The Dhaka Derby started to catch the imagination of the nation long before televisions made their way into our living rooms. Radio was the go-to medium for the majority to turn to for the action. And the running commentary -- with the baritone Abdul Hamid, the eccentric Khoda Baksh Mridha, the poetic Nikhil Ranjan Das and the meticulous Tawfiq Aziz Khan – relaying the riveting action from behind the microphone made the experience all the more memorable.

The memories of those days for me are a little vague, for I was too young when the Dhaka Derby was garnering unparalleled attention. Yet the recollections and reconstructions of those times tell me that we used to zoom over the radio long before the games started and kept on tuning until we received a decent signal. The games used to take place in the afternoons, and our afternoon sporting adventures were thus off the chart for those special days. It was perhaps a shared experience between all children and youth in our neighbourhood, encapsulating the entire city for that matter.

Then came television and the Dhaka Derby became more tangible for those like me, who had never had the chance to go to the stadium since the atmosphere there was deemed too rowdy for the young ones.
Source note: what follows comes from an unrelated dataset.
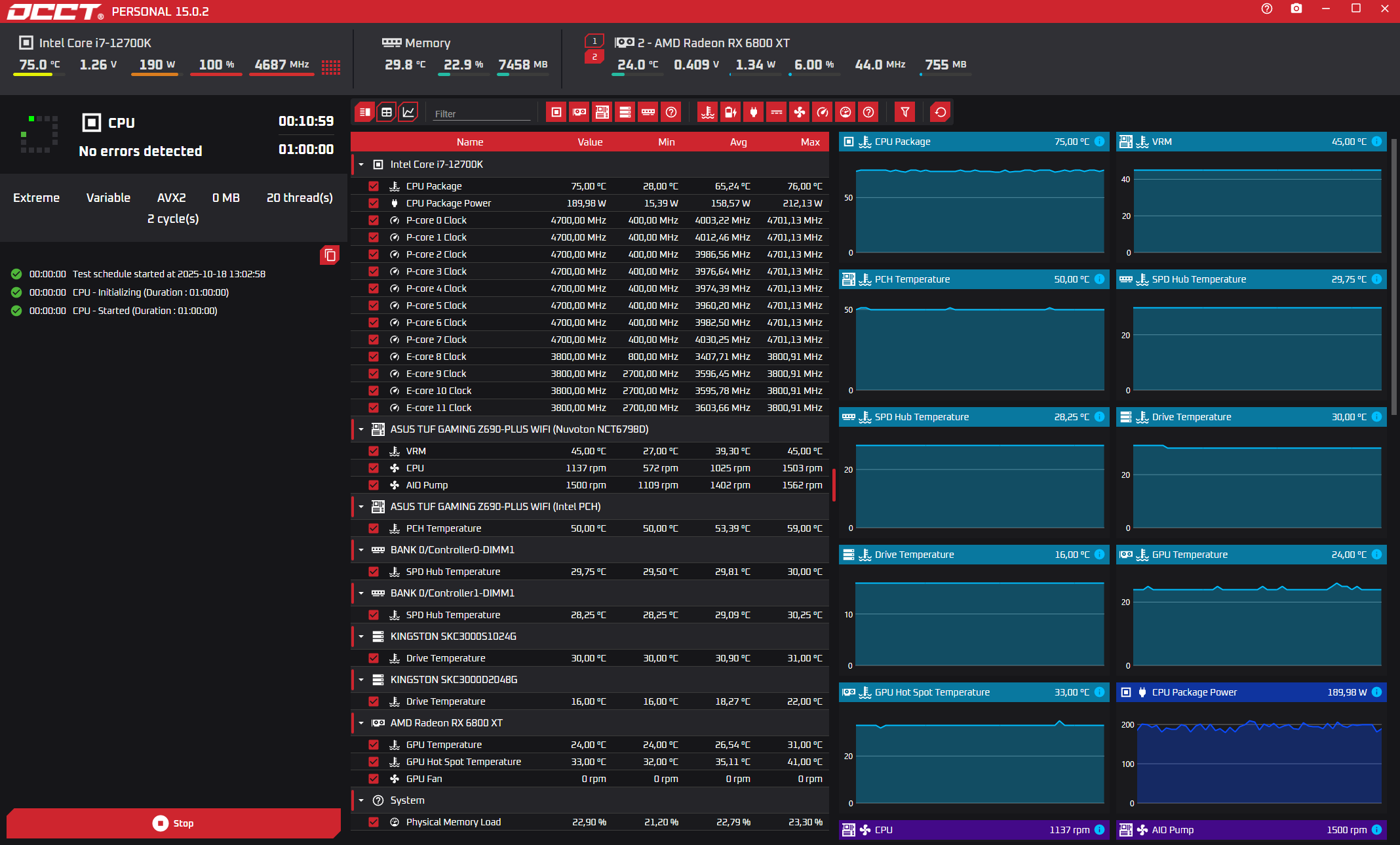The width and height of the screenshot is (1400, 845).
Task: Collapse the AMD Radeon RX 6800 XT group
Action: click(361, 723)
Names such as Salam, Aslam, Badal, Chunnu, Gaffar, Iliyas, Mohsin, Kanon, Munna, Sabbir and many others, whom we had only heard of or had seen pictures of in newsprint, became living heroes, or arch enemies, depending which side of the Abahani-Mohammedan divide one stood.

Back then, Bangladesh Television beamed a range of wonderful football coverage, including Road to Wembley – an FA Cup highlight show and later a Serie A show, probably featuring the best match of the week (remember, Italian league was the best in the world those days) – but Dhaka football, and more precisely the Dhaka Derby, continued to cast its spell on the audience for the entire 80's and major part of the '90s.

And after matches, we would wait impatiently for the elders to return from the stadium with a bag full of anecdotes of the game, the brawls, the atmosphere, and things like what happened to that odd Abahani fan who ended up in the Mohammedan stand.

But slowly, unbeknownst to us, the domestic game started losing its appeal and the Dhaka Derby slowly started occupying less space in people's minds and in news coverage.

It's hard to ascertain exactly when domestic football lost its charm and what exactly reduced the Dhaka Derby to a mere news item, but the common perception is that there were quite a few debilitating factors at work around similar time. Wide access to live European football through satellite television, cricket's commercialisation in the subcontinent and Bangladesh's relative success in the game and, most importantly, the national football team's continued failure – all these factors might have played integral roles in the decline of popularity of the domestic game.

What remains today are memories of those days to reminisce and goad about while the galleries remain largely empty when these two giants take on each other.

Sometime in the mid '90s, probably after a league title won by Abahani, one of our next-door neighbours hung a Sky Blue flag on the concrete walls of his rooftop water tank and emblazoned the words 'Abahani Krira Chakra' in bright and yellow Bengali fonts.

The flag has disappeared a long time since. No-one flies those Black and White or Sky Blue flags anymore; their place is occupied instead by the Sky Blue White of Argentina or the Green and Yellow Brazil like a ritual every four years.

Ironically that writing on the rooftop water tank is still there. Somewhat faded and unattended to for a long time, yet it's there, overlooking the neighborhood, reminding everyone of the heyday of the game, like the way a decrepit aristocrat would cling on to his last treasure to goad of his rich family legacy.